The Complete List of Azure Tips and Tricks
A multi-part series showing an end-to-end possibility
Crystal Tenn and I teamed up to bring an E2E blog series that features an Azure App Service website that communicates with an API project, which communicates to an Azure SQL back-end. The app is a traditional To-Do application based on an existing sample that used ADO.NET, but adapted for Azure deploy and to Visual Studio 2017. The technology/tooling stack is Visual Studio, VSTS, C#, Angular, and SQL.
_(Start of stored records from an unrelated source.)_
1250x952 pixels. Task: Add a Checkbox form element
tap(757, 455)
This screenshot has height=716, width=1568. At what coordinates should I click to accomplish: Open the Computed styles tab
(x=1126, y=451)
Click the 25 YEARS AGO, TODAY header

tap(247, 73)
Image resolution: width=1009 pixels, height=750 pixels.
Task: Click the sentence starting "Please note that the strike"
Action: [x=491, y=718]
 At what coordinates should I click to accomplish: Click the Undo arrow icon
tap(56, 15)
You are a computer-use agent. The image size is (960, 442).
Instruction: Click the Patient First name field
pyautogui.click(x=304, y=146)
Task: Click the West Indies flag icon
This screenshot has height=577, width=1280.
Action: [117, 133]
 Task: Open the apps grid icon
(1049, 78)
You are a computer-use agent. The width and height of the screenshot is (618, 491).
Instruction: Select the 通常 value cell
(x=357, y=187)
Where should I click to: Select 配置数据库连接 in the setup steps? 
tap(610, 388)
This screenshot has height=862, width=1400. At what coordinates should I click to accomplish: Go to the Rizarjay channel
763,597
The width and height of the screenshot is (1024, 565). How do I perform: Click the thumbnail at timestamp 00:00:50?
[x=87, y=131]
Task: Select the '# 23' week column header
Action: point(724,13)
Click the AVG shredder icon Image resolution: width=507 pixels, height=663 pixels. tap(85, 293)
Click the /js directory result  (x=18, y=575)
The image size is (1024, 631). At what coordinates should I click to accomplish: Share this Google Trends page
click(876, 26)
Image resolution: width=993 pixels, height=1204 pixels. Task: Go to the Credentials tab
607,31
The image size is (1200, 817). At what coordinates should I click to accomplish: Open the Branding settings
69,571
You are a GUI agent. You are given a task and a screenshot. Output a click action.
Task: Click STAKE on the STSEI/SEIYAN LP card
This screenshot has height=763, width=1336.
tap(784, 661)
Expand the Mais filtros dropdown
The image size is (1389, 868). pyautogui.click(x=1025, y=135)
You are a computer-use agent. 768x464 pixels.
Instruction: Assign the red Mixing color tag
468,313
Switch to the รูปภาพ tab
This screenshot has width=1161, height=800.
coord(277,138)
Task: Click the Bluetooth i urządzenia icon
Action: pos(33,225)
The process for the app is described below. In Visual Studio, you will start out with a working To Do list application. You will push the code to VSTS (Visual Studio Team Services). Then you will create a CI/CD (Continuous Integration/Continuous Delivery) process in order to deploy to Azure. In Azure you will create 3 resources: Azure Web App, Azure API App, and an Azure SQL Server through this exercise.
- Local Setup - SQL Server - Locally connect a front-end website to an API, and connect the API to a SQL Server.
- Local Setup - Visual Studio and Swagger - Continue Part 1 and use a local instance of Visual Studio and Swagger to communicate to our db.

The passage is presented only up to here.